- _DOCUMENT SEGMENT_

════════════════════

But when he saw many of the Pharisees and Sadducees coming to where he was baptizing, he said to them: “You brood of vipers! Who warned you to flee from the coming wrath? Produce fruit in keeping with repentance. And do not think you can say to yourselves, ‘We have Abraham as our father.’ I tell you that out of these stones God can raise up children for Abraham. The ax is already at the root of the trees, and every tree that does not produce good fruit will be cut down and thrown into the fire.
-Matthew 3:7-10 (NIV)
In a recent blog post, Eva Petross shares the story of a man named Suleiman. He’s a Christian of Muslim background who helps refugees and immigrants in East Africa get ready to return to their native countries to live and do ministry.
Suleiman grew up with the traditional religion of his parents and grandparents. He attended a church for a while as a teenager. Eventually, he became a devout Muslim and an avid student of the Koran. His life as a Muslim culminated, like it has for billions of others, with Haj, the pilgrimage to the holy city of Mecca.
One of the big moments of any Haj is walking in circles around the Ka’ba, the structure where the sacred black stone is kept. And in that place, at the holiest of holy sites, in the midst of a sea of the faithful at one of the most sacred moments of his religion, Suleiman lost his faith.
He began asking people around him, people he trusted as spiritual leaders, What are we doing? Why are we doing it? He was told to stop asking so many questions. So he did. But he also stopped being a Muslim. And in losing his religion, he began to find Jesus.
Maybe that’s necessary, right?
John seemed to think so. Some of the folks who were coming to hear him preach were maybe coming to challenge him or reinforce their prejudices. But maybe some were coming for some of the same reasons Suleiman went to the Ka’ba. It was a religious experience: a prophet in the desert who preached that God’s people Israel needed the same transformation as the most unregenerate of pagans. They weren’t walking in circles around him, but all that business about being immersed in the Jordan River was full of biblical imagery and import.
And the Pharisees and Sadducees: any event that would attract both of them to the same place must have been something. The Pharisees were the sticklers for the traditions of the fathers, for studying and knowing the Law of Moses and the centuries of commentary that had grown up around it like a hedge. They were the literalists, the biblicists, the people of the Book. For them, the proper (that is, traditional) interpretation of Scripture would let them maintain their identity if the Temple and its sacrifices were ever lost again, as they had been during Israel’s exile.
The Sadducees were as pragmatic as the Pharisees were pietistic. They were concerned about the Temple: maintaining it, keeping it operational, making sure the sacrifices continued. This meant playing nicely with Rome, who was the empire du jour. They made most of the laws and worked with Rome to make sure taxes were collected and rebellions were discouraged.
Two very different ways of understanding who Israel was as the people of God. Yet they agreed in one significant way: they had to stay plugged in to their heritage as “Sons of Abraham.”
How scandalous it must have sounded when John dismissed their heritage. “God can raise up children of Abraham out of the rocks.” And, to make it worse, “The ax is already at the root of the trees.” There’s just no way to make that sound positive.

════════════════════

- _COLLECTED DATA_
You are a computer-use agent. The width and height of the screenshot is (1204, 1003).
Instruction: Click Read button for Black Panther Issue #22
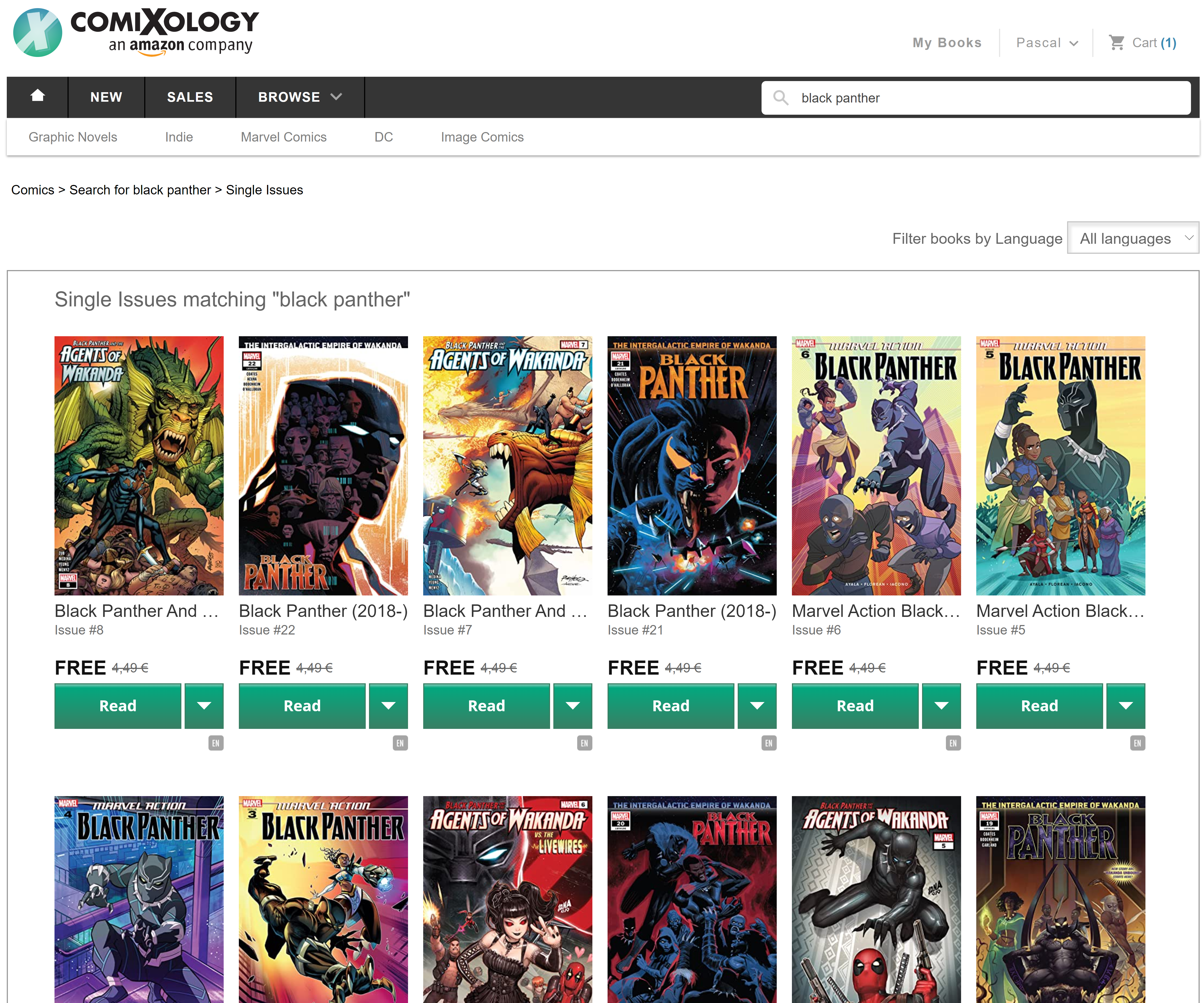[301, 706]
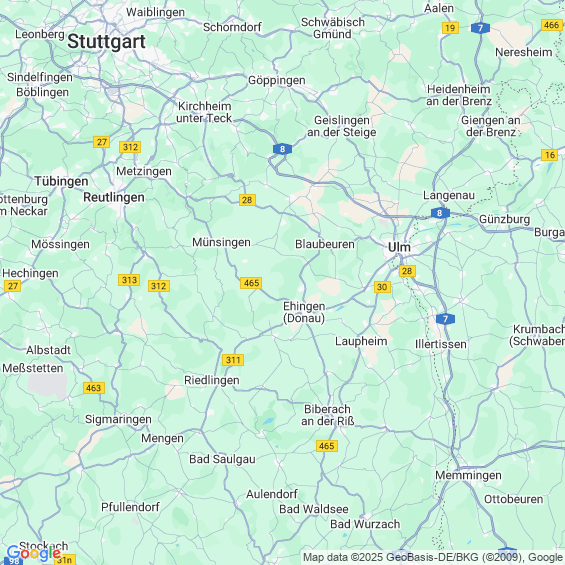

════════════════════

- _TASK INSTRUCTIONS_
(1) Which individual people are mentioned by name in the paragraphs of the reflection on Matthew 3:7-10? Leave out God and the Bible reference.
(2) Pick up the reflection on Matthew 3:7-10 after its final sentence and carry it forward.

- _PER-TASK ANSWERS_
(1) Eva Petross, Suleiman, Jesus, John, Abraham, Moses

(2)
Look, I think your spiritual heritage matters. It forms you. Gives you categories to help you grow and mature. It teaches you character and traditions that give you an anchor point in the world. But if you never get to a point where you run that heritage through some tough questions and discover that it comes up a little lacking, you’ll never look through it and past it to find Jesus.
I’m part of a small fellowship of believers known as the Churches of Christ. We’re a subdivision of a small 19th-century movement on the American frontier called the Restoration Movement. I’m fourth generation on my mother’s side. My great-grandfather was baptized by T.B. Larrimore, which admittedly doesn’t rise to “children of Abraham” level but ought to make the very small percentage of people who know who T.B. Larrimore was go, “huh.”
I hardly missed church growing up. I was baptized when I came to faith in Jesus. I went to one of “our” universities. I majored in Bible or Ministry or whatever they were calling it and walked around with Greek flash cards hanging out of my pocket. (You can see why my wife was swept off her feet…)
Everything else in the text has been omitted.